Stated task: Can you quote every one of the records below back word for word, without changing anything?

Data:
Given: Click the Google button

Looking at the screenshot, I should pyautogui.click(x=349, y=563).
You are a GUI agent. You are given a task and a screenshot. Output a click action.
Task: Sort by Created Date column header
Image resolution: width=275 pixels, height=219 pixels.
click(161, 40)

Reply:
Given: Click the Google button

Looking at the screenshot, I should pyautogui.click(x=349, y=563).
You are a GUI agent. You are given a task and a screenshot. Output a click action.
Task: Sort by Created Date column header
Image resolution: width=275 pixels, height=219 pixels.
click(161, 40)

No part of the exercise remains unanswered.